*Problem details*. From the first line of the material below to the line containing "You are a computer-use agent. Image", repeat every line exactly and add nothing.
━━━
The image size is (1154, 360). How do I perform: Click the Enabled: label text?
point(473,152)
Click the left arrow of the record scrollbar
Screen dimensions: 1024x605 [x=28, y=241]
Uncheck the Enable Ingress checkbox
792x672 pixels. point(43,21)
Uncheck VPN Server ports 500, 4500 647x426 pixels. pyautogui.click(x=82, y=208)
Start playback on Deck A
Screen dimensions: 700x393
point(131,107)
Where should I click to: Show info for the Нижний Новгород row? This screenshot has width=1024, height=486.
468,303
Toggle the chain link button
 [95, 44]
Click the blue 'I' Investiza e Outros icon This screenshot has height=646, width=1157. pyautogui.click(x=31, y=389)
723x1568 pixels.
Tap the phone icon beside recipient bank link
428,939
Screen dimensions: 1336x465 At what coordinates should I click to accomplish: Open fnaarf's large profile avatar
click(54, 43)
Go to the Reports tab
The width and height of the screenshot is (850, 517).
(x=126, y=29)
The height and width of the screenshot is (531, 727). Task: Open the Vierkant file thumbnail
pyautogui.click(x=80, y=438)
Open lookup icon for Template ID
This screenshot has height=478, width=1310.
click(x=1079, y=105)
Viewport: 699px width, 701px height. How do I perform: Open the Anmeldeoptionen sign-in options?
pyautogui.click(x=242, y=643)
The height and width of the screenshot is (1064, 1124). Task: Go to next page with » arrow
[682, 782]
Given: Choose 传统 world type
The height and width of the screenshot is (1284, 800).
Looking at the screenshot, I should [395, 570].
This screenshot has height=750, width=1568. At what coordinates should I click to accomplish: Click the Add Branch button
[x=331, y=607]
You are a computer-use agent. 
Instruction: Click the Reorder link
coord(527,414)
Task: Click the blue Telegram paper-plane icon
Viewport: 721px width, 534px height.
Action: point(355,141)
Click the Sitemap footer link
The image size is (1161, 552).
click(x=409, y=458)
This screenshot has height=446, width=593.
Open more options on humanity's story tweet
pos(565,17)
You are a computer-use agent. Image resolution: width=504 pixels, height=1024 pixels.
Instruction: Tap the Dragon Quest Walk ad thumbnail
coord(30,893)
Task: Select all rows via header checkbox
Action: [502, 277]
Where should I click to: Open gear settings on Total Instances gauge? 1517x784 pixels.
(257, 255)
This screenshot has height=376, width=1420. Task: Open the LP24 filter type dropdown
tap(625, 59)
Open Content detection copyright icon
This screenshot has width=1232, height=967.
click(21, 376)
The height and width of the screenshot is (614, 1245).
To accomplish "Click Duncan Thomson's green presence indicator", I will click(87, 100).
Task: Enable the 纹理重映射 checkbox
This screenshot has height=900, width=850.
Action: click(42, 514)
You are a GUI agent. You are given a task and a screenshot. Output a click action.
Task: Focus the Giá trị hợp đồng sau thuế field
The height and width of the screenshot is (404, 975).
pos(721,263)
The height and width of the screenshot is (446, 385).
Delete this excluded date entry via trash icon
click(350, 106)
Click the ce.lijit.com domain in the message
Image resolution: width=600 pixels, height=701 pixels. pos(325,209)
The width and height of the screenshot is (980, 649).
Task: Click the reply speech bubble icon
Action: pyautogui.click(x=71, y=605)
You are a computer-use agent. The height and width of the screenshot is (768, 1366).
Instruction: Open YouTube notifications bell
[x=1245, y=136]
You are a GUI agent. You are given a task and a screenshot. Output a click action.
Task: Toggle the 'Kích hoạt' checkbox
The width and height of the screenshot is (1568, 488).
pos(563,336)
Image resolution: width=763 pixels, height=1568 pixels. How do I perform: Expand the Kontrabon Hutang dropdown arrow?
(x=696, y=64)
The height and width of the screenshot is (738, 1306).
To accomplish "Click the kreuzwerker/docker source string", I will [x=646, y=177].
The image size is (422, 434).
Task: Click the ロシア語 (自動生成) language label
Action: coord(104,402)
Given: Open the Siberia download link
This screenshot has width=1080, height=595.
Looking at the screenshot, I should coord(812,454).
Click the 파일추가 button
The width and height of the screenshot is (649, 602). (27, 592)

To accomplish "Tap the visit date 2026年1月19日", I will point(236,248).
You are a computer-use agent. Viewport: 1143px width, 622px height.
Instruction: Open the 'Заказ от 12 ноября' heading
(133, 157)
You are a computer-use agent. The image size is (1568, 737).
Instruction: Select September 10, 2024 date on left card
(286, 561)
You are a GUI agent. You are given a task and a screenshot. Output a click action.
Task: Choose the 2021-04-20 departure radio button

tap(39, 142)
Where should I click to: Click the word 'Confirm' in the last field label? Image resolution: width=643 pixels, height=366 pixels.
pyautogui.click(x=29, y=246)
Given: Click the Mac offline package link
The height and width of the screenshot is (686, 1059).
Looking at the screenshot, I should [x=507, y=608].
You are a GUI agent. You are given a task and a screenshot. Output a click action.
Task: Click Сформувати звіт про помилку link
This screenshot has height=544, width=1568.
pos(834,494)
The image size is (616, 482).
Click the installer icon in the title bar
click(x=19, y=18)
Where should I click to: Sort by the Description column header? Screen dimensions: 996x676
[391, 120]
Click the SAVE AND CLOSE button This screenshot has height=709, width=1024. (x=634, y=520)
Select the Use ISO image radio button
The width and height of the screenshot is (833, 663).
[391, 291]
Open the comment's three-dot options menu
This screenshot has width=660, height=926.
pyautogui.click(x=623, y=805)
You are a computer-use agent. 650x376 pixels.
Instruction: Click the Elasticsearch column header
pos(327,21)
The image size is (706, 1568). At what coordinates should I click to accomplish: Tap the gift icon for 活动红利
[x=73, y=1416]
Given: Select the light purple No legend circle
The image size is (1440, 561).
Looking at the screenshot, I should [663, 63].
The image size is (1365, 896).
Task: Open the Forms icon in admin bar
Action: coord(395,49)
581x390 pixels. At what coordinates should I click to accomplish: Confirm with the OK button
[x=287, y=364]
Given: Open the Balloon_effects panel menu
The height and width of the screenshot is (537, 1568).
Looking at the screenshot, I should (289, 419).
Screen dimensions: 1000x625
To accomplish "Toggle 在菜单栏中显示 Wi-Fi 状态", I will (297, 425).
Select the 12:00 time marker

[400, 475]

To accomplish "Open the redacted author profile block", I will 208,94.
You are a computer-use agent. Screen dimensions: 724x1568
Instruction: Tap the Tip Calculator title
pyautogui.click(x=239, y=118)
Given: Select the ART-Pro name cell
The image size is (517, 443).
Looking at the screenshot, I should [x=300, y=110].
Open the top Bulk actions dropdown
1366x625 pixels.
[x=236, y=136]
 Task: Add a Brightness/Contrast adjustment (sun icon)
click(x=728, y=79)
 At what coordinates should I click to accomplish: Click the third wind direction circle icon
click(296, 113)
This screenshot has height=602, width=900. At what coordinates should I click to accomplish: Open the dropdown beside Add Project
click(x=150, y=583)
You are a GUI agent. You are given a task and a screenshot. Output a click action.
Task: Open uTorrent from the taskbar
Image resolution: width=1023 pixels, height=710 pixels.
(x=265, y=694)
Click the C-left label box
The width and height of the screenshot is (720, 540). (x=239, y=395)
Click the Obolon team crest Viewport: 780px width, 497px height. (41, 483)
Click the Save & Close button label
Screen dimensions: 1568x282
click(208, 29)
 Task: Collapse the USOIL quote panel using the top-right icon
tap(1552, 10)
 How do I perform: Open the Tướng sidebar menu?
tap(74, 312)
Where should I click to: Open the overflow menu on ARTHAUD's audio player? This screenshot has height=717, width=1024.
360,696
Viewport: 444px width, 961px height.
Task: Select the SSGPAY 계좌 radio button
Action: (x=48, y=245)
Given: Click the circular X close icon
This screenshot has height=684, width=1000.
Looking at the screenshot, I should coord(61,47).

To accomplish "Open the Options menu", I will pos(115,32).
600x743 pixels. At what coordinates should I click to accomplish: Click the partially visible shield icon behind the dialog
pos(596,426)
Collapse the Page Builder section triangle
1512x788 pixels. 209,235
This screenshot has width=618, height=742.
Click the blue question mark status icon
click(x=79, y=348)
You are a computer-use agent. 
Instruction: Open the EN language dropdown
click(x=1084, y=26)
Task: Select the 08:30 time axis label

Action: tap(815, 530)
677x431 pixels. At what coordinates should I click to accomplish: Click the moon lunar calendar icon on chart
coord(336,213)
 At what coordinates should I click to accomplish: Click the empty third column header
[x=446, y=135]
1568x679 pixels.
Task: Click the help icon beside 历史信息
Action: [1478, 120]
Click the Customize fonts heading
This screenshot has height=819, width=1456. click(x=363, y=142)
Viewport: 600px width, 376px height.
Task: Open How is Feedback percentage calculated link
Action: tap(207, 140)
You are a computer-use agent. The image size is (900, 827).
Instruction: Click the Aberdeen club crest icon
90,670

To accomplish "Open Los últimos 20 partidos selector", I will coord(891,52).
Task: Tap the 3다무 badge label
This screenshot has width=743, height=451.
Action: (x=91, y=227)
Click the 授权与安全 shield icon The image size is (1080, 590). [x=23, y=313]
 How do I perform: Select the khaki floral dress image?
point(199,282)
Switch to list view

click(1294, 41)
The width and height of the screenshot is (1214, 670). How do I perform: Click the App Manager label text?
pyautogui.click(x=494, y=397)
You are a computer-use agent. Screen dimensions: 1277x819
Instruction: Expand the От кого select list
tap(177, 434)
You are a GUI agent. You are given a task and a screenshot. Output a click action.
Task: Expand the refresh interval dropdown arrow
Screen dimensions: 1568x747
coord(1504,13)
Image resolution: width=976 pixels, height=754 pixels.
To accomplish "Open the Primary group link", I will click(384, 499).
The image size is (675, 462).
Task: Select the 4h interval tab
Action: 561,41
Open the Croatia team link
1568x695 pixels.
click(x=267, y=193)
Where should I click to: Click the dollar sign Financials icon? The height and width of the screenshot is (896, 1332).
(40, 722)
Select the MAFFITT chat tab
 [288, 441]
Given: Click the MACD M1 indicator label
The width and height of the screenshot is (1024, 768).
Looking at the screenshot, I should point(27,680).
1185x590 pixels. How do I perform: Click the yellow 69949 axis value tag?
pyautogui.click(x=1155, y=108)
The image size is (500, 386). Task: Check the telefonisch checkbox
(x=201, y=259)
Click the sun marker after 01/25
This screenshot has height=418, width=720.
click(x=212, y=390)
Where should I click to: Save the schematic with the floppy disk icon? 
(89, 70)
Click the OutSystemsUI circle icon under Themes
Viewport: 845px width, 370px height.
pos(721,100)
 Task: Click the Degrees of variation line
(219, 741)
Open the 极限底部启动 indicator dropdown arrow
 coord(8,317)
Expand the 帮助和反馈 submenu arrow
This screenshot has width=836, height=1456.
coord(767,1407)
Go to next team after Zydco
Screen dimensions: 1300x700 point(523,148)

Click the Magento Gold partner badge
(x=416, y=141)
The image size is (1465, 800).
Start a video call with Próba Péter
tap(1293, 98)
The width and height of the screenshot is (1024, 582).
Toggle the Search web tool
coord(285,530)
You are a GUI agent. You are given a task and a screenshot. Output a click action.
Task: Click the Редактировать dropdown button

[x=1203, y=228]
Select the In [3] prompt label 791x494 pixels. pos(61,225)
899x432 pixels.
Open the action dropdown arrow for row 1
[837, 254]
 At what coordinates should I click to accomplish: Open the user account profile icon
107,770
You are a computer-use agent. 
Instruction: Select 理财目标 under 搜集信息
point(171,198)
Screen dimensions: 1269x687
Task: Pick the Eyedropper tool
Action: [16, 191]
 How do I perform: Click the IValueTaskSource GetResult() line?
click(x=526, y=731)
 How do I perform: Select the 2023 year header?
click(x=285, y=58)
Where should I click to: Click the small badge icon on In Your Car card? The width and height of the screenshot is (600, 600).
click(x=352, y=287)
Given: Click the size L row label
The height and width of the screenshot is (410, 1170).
━━━
*Your solution*.
The image size is (1154, 360). How do I perform: Click the Enabled: label text?
point(473,152)
Click the left arrow of the record scrollbar
Screen dimensions: 1024x605 [x=28, y=241]
Uncheck the Enable Ingress checkbox
792x672 pixels. point(43,21)
Uncheck VPN Server ports 500, 4500 647x426 pixels. pyautogui.click(x=82, y=208)
Start playback on Deck A
Screen dimensions: 700x393
point(131,107)
Where should I click to: Show info for the Нижний Новгород row? This screenshot has width=1024, height=486.
468,303
Toggle the chain link button
 [95, 44]
Click the blue 'I' Investiza e Outros icon This screenshot has height=646, width=1157. pyautogui.click(x=31, y=389)
723x1568 pixels.
Tap the phone icon beside recipient bank link
428,939
Screen dimensions: 1336x465 At what coordinates should I click to accomplish: Open fnaarf's large profile avatar
click(54, 43)
Go to the Reports tab
The width and height of the screenshot is (850, 517).
(x=126, y=29)
The height and width of the screenshot is (531, 727). Task: Open the Vierkant file thumbnail
pyautogui.click(x=80, y=438)
Open lookup icon for Template ID
This screenshot has height=478, width=1310.
click(x=1079, y=105)
Viewport: 699px width, 701px height. How do I perform: Open the Anmeldeoptionen sign-in options?
pyautogui.click(x=242, y=643)
The height and width of the screenshot is (1064, 1124). Task: Go to next page with » arrow
[682, 782]
Given: Choose 传统 world type
The height and width of the screenshot is (1284, 800).
Looking at the screenshot, I should [395, 570].
This screenshot has height=750, width=1568. At what coordinates should I click to accomplish: Click the Add Branch button
[x=331, y=607]
You are a computer-use agent. 
Instruction: Click the Reorder link
coord(527,414)
Task: Click the blue Telegram paper-plane icon
Viewport: 721px width, 534px height.
Action: point(355,141)
Click the Sitemap footer link
The image size is (1161, 552).
click(x=409, y=458)
This screenshot has height=446, width=593.
Open more options on humanity's story tweet
pos(565,17)
You are a computer-use agent. Image resolution: width=504 pixels, height=1024 pixels.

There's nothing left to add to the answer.